終局直後
(激闘の余韻が残る)
主催紙の日本経済新聞社から終局後インタビューが行われました。
―まずは永瀬叡王から。全体を通して?
永瀬 最初から苦しいと思っていたのですが、仕掛けが軽かったのかもしれません。作戦がよくなかったかなと。手厚く受け止められてしまって、自信がないと思っていました。
―夕食休憩の78手目△3六馬以降は?
永瀬 形勢が少しまずいか、だいぶまずいか分からなかったのですが、(85手目)▲4七金と上がられたところはハッキリダメかなと思いました。

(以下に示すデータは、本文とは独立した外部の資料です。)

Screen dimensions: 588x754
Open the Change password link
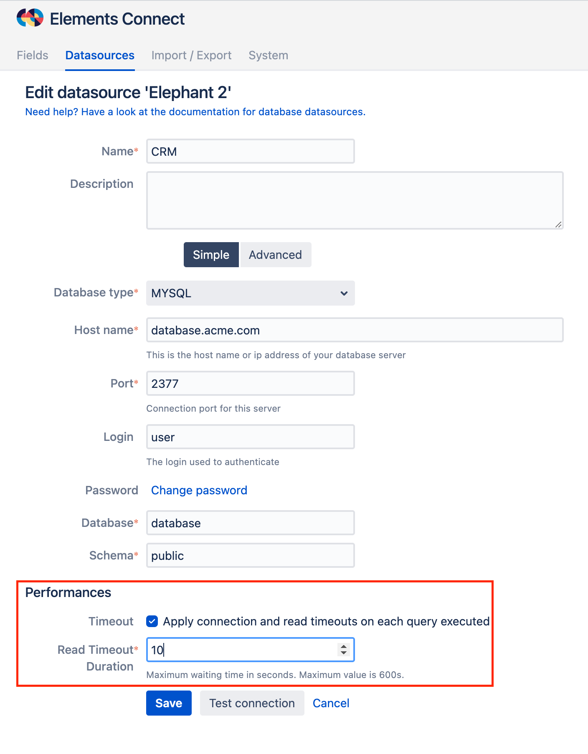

苦しい将棋になってしまったかなという気がします。
―勝ちになったと思ったところは?
永瀬 (112手目)△9三桂と打って大駒が取れる形に近くなったので。逆転してもおかしくないかなと思っていました。
―次に斎藤王座、全体を通して?
斎藤 予定の作戦がまあまあ、うまくいっているのではないかと思ったのですが、本譜で踏み込んで本当にいいのか、決断をためらってしまったのがよくなかったですね。▲5八金(59手目)~▲6三歩成のところですが、1手見落としていると悪くなってしまうので。一応、本譜なら少しよくてもおかしくないかと思ったのですが、この一手というチャンスが思い浮かばなかったのはしょうがないです。最後、ポッキリ折れてしまったのが、いちばん悔いが残ります。
―夕食休憩のあたりの形勢は?
斎藤 (夕食休憩明け、79手目で)▲6三歩とか▲7四馬とか、組み合わせが多すぎて、(再開)直後で間違えてしまったかもしれませんね。嫌な局面と思ったのは△同馬と切られたところ(86手目△4七同馬)で、その前にもう一工夫必要だったかなあと。何かありそうな気がしたのですが、思い浮かびませんでしたね。
―最終盤については?
斎藤 △3三桂(108手目)とぶつけられるのが大きいので、▲5六銀と出るならその瞬間に出たほうがまだ、手順を尽くしているとは思うのですが、こちらがツライかもしれませんね。正確に指してもどうかぐらいで、なかなか難しい局面だったかなと思います。